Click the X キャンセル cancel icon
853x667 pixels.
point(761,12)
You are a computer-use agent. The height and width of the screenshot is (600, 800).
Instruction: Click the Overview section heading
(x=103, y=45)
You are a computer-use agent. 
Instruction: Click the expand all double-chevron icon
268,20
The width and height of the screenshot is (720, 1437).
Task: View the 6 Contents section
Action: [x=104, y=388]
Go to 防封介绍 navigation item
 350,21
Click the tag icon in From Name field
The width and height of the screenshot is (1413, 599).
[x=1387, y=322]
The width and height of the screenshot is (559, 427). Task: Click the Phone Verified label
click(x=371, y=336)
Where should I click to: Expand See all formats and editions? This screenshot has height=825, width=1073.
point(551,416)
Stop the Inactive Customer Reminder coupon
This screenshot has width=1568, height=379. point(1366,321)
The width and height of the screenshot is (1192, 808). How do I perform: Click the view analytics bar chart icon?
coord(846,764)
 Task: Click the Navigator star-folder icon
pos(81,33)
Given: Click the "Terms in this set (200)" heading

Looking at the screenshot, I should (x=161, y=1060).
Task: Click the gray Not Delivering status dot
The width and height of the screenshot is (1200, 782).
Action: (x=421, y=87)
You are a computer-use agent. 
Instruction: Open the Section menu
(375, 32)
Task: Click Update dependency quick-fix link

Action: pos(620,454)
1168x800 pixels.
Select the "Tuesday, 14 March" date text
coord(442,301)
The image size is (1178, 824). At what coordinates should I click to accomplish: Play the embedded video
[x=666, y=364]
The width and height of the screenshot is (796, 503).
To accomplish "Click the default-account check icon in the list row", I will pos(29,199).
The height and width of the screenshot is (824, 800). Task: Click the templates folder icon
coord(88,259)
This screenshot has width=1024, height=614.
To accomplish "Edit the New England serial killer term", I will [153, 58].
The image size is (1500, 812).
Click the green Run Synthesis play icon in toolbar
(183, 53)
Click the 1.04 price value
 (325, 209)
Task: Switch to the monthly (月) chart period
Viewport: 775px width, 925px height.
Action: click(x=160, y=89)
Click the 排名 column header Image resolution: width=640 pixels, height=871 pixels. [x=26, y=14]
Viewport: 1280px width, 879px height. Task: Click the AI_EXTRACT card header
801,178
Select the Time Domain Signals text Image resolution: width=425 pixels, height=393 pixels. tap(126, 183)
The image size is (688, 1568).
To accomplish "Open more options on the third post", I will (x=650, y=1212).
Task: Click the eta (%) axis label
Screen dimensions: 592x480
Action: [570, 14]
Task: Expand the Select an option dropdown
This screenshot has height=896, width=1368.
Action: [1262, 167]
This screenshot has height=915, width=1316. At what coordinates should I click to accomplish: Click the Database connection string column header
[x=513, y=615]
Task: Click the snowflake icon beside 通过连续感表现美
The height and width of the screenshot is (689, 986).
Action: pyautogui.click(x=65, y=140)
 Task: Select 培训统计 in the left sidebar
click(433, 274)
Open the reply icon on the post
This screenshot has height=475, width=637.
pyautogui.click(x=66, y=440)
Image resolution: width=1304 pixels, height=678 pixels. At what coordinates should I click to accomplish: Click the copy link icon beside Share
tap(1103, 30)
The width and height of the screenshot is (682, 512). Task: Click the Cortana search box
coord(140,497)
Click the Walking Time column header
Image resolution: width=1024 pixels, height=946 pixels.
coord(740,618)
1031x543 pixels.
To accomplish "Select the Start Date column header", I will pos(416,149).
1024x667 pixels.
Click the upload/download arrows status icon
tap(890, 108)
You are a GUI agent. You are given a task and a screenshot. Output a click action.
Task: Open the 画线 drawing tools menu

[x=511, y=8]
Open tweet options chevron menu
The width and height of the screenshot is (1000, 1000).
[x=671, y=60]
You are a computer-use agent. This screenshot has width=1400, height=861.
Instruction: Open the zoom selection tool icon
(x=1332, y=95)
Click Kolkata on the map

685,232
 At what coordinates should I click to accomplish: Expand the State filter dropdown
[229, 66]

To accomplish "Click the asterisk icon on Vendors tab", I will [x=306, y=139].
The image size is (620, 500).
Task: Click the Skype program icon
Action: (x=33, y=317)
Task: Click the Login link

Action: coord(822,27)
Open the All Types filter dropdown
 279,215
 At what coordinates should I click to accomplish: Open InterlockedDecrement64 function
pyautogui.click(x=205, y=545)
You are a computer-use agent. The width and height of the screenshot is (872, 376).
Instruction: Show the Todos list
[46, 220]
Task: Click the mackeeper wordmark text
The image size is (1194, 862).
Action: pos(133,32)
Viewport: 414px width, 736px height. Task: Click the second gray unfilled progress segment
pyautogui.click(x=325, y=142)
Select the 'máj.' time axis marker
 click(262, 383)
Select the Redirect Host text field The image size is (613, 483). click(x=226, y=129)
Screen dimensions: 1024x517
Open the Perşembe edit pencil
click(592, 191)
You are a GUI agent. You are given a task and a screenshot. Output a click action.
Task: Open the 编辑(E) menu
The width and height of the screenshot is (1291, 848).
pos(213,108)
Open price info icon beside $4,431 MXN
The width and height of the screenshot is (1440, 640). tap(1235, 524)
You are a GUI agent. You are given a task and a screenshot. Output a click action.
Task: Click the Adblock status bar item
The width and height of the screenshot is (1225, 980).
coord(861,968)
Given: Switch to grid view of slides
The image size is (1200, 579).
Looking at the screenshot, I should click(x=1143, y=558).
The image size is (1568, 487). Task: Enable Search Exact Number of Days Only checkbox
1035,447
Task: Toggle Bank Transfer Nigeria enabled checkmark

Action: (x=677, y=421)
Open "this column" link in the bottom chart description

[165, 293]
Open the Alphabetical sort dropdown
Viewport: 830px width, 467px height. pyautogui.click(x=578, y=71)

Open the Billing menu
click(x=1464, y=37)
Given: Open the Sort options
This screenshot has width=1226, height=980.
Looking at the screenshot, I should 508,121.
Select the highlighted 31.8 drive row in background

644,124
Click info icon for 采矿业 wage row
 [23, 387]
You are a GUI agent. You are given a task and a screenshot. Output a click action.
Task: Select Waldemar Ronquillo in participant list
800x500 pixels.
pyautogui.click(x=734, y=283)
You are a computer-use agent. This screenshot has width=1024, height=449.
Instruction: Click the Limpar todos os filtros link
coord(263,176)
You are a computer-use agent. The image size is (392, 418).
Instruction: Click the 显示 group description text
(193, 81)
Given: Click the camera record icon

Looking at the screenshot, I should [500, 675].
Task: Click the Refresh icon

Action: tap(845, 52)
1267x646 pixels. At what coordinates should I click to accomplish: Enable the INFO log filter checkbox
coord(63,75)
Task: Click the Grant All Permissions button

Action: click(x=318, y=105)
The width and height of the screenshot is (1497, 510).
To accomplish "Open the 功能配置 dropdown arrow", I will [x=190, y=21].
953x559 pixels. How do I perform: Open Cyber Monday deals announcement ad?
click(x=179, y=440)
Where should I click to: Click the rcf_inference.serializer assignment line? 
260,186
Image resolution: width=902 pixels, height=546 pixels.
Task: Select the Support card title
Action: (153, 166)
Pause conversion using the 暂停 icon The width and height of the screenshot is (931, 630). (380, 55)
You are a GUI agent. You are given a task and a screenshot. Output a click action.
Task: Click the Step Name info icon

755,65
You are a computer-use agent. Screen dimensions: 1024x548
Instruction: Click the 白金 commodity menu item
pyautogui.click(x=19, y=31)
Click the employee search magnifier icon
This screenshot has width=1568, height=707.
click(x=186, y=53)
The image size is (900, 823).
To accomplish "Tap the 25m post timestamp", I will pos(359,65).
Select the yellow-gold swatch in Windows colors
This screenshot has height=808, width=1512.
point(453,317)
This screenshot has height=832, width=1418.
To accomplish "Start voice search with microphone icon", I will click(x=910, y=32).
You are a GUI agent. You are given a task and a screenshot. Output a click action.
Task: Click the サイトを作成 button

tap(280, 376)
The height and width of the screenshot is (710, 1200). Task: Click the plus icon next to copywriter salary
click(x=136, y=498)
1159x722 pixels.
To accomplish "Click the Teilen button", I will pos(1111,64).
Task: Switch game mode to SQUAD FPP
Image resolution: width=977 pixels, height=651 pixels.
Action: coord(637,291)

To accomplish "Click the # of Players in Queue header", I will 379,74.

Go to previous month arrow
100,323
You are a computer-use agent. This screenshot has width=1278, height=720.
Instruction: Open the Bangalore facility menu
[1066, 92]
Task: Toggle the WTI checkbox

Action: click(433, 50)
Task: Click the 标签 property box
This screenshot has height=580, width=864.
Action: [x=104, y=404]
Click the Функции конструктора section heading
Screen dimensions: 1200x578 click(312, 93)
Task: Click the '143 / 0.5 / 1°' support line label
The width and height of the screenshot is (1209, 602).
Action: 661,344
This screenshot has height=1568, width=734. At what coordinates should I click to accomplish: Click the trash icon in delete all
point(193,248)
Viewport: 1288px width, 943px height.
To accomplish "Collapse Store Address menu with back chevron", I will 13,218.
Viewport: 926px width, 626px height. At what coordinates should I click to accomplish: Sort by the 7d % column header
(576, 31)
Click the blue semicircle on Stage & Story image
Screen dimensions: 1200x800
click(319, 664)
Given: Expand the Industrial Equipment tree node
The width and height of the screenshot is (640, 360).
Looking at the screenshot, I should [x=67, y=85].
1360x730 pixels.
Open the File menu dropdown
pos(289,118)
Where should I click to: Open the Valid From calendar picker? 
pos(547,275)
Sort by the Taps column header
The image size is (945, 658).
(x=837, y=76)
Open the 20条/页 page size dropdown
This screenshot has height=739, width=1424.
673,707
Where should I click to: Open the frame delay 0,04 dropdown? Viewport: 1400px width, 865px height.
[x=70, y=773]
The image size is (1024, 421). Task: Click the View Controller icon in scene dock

-------

Everything from the line with "Instruction: Open the Bangalore facility menu" through the line with "Given: Expand the" in the listing above must be retyped exactly, with nothing added.

• [Answer box]:
Instruction: Open the Bangalore facility menu
[1066, 92]
Task: Toggle the WTI checkbox

Action: click(433, 50)
Task: Click the 标签 property box
This screenshot has height=580, width=864.
Action: [x=104, y=404]
Click the Функции конструктора section heading
Screen dimensions: 1200x578 click(312, 93)
Task: Click the '143 / 0.5 / 1°' support line label
The width and height of the screenshot is (1209, 602).
Action: 661,344
This screenshot has height=1568, width=734. At what coordinates should I click to accomplish: Click the trash icon in delete all
point(193,248)
Viewport: 1288px width, 943px height.
To accomplish "Collapse Store Address menu with back chevron", I will 13,218.
Viewport: 926px width, 626px height. At what coordinates should I click to accomplish: Sort by the 7d % column header
(576, 31)
Click the blue semicircle on Stage & Story image
Screen dimensions: 1200x800
click(319, 664)
Given: Expand the Industrial Equipment tree node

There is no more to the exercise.